TEXT EXCERPT:

A needless law

One might rightly say I write today to discriminate against a proposed anti-discrimination ordinance in the city of Fayetteville.

Alderman Matthew Petty's rather self-serving law would enable the city to investigate and punish local businesses and landlords when someone (I suppose anyone for that matter) makes accusations of pretty much any imaginable form of purported discrimination.

We're talking: Marital status, gender identity, sexual orientation, veteran status, how much wealth one has accumulated ... yada yada ... perhaps even one's sour attitude. In other words: Better straighten up and act right, people, or city government will smite you!

Talk about opening a needless can of wriggly worms in what is arguably the least discriminatory and most liberal-minded flagship university city in Arkansas (nod to Eureka Springs).

Under Petty's misguided plan that, by design or not, certainly makes him appear the town's most tolerant public servant, the city would appoint a municipal civil-rights administrator to investigate complaints. Some might call that local-government overreach at a time when government everywhere is extending tentacles into every American's private life.

Petty's been quoted as saying: "The reason I'm bringing this forward is just because I'm against discrimination."

I'm not sure how to even respond to a statement like that from an elected official who found himself a few years back in trouble for admittedly snapping a chain and taking a tricycle that wasn't his.

Is he then saying that his fellow council members (or anyone in the community, for that matter) who don't support his very public, even grandiosely self-serving gesture are somehow for discrimination? Er, the issue is a tad more complex that that level of reasoning.

Making matters worse, Petty's proposal would have the mayor assign this commandant of propriety in a town that already values propriety. And apparently, there would be criminal provisions in this new city ordinance to punish businesses determined to have been less than tolerant.

Asked how many instances he could cite of Fayetteville folks being offended or treated intolerantly, Petty said there wasn't a specific one. But, he added, such bad things do happen elsewhere.

The answer to ending discrimination, bigotry and intolerance lies just where it always has, Alderman Petty: In the human heart, mind and spirit. It most assuredly does not reside in a back office down at City Hall where yet another well-compensated, small bureaucrat placed in a big job is given legal authority to subjectively punish perceived intolerants and political opponents under the guise of erasing the supposed evil men do.

Good grief, compassionate and tolerant Matthew, get a grip on the nature of human tolerance.

Now it's our mail

Anyone else notice that story the other day about mail from 16 Fayetteville homes being dumped after thieves had taken it from the mailboxes?

STATED TASK A: Please switch "Alupka" to "Yalta" in the records, starting at the line containing "febrero (596, 252)" and ending at the line containing "El clima de Alupka por meses". Give those lines again with nothing else changed.

INPUT RECORDS:

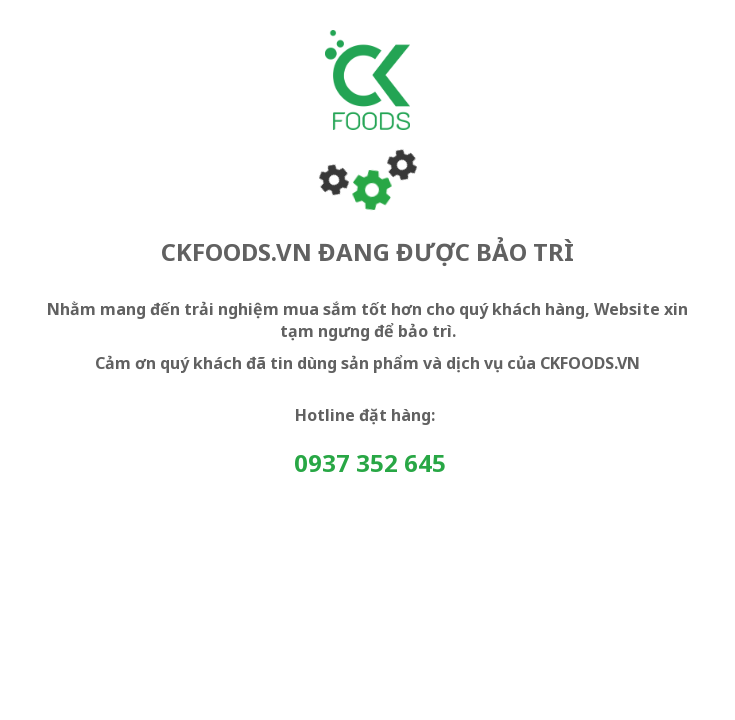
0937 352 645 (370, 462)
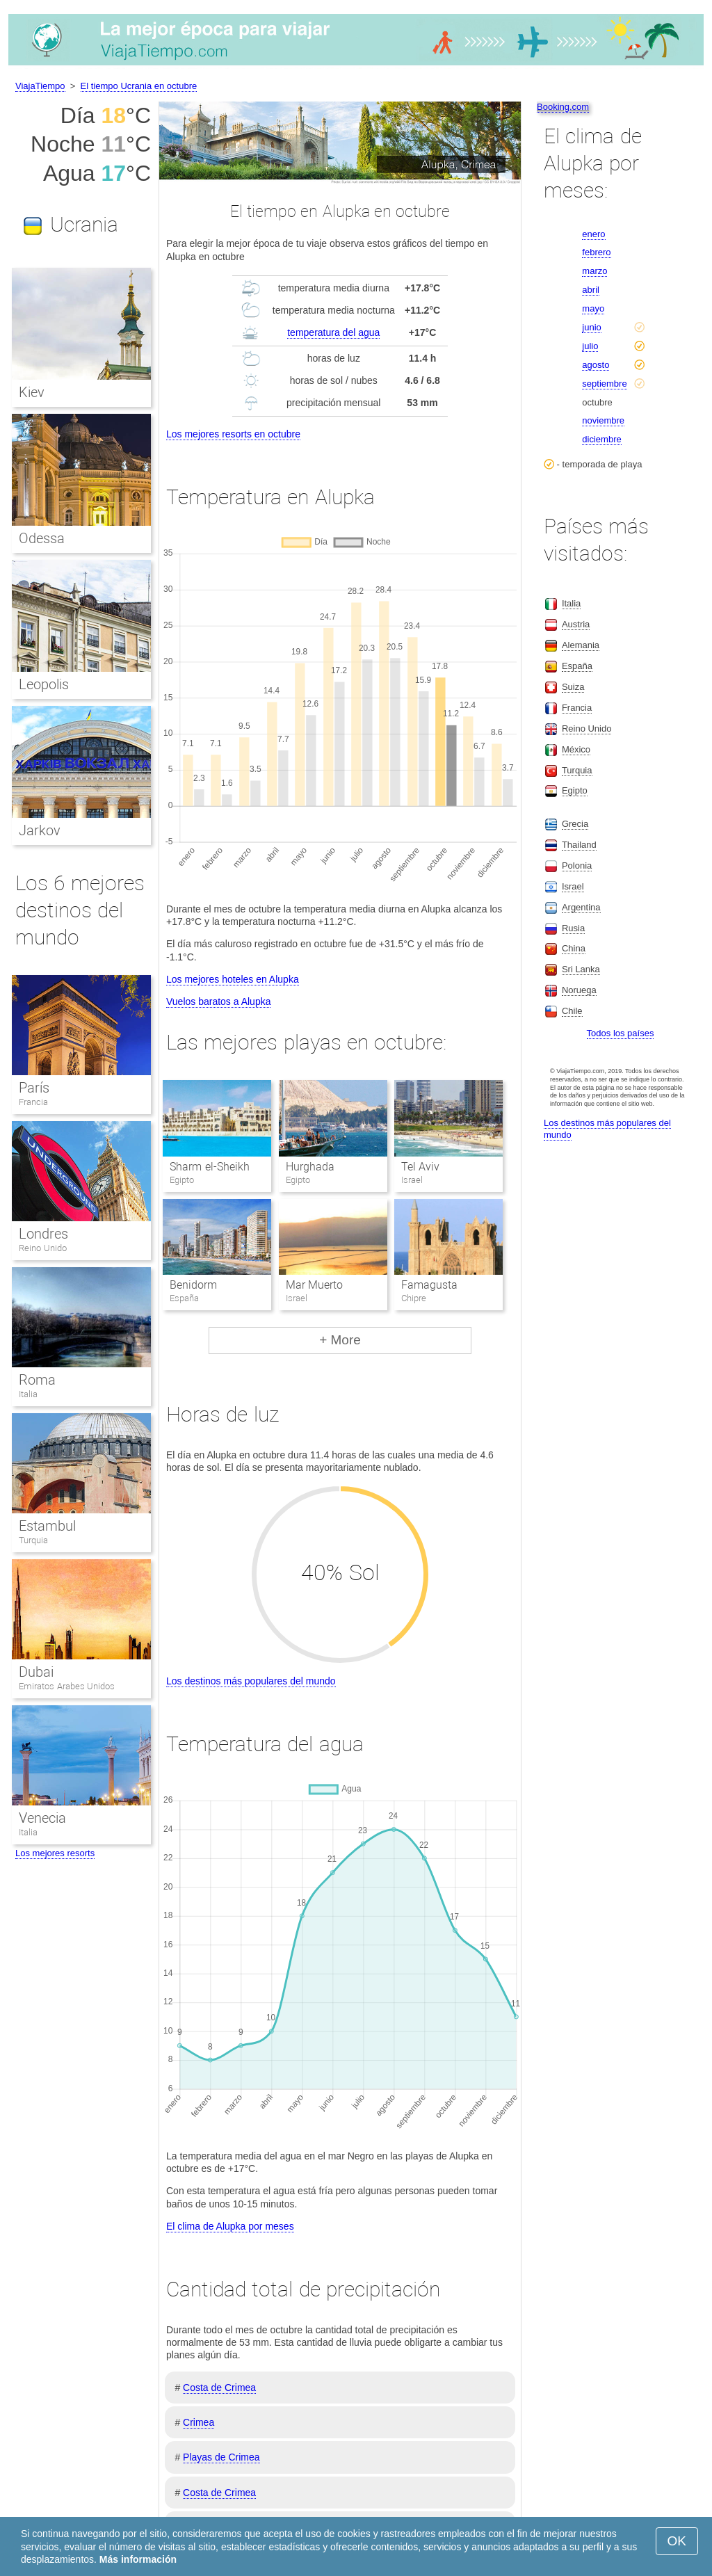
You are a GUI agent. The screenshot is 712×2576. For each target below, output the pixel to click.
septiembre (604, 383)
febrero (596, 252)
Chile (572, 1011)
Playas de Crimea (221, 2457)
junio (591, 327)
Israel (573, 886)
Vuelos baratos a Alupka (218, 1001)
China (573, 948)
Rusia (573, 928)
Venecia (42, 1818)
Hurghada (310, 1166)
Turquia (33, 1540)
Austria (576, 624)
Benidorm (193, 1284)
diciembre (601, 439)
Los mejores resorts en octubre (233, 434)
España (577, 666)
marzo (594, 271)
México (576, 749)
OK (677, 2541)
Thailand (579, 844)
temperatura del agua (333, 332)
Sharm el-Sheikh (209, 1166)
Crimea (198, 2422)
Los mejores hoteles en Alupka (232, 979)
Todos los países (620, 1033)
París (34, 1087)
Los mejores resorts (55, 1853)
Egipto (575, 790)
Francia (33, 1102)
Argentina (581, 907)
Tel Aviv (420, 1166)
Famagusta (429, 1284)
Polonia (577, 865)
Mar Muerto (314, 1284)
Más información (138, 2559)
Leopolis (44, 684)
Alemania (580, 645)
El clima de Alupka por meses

==

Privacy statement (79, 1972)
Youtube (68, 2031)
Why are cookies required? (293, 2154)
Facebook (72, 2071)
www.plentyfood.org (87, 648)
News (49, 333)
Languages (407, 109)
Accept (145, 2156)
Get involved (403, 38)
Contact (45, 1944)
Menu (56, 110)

--

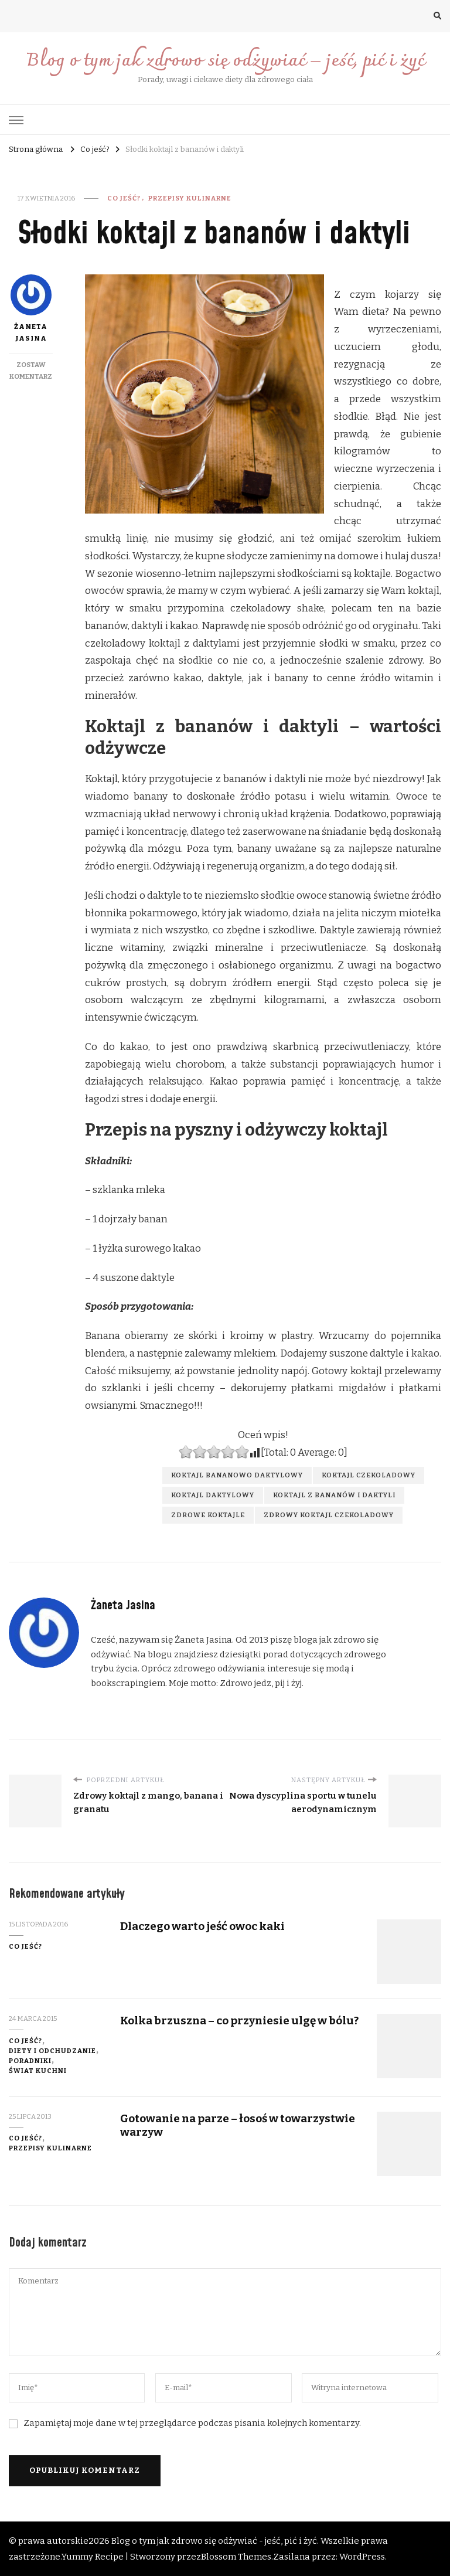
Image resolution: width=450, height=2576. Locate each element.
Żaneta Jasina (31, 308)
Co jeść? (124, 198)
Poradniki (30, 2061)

STATED TASK B:
Answer these questions from the column on the Fayetteville ordinance:
(i) Under Petty's proposal, who would assign the civil-rights administrator?
(ii) How many specific instances of Fayetteville folks being treated intolerantly could Petty cite?
(iii) Mail from how many Fayetteville homes was dumped after thieves took it?

WORKED SOLUTION A:
febrero (596, 252)
Chile (572, 1011)
Playas de Crimea (221, 2457)
junio (591, 327)
Israel (573, 886)
Vuelos baratos a Yalta (218, 1001)
China (573, 948)
Rusia (573, 928)
Venecia (42, 1818)
Hurghada (310, 1166)
Turquia (33, 1540)
Austria (576, 624)
Benidorm (193, 1284)
diciembre (601, 439)
Los mejores resorts en octubre (233, 434)
España (577, 666)
marzo (594, 271)
México (576, 749)
OK (677, 2541)
Thailand (579, 844)
temperatura del agua (333, 332)
Sharm el-Sheikh (209, 1166)
Crimea (198, 2422)
Los mejores hoteles en Yalta (232, 979)
Todos los países (620, 1033)
París (34, 1087)
Los mejores resorts (55, 1853)
Egipto (575, 790)
Francia (33, 1102)
Argentina (581, 907)
Tel Aviv (420, 1166)
Famagusta (429, 1284)
Polonia (577, 865)
Mar Muerto (314, 1284)
Más información (138, 2559)
Leopolis (44, 684)
Alemania (580, 645)
El clima de Yalta por meses

WORKED SOLUTION B:
(i) The mayor.
(ii) None; he said there wasn't a specific one.
(iii) 16.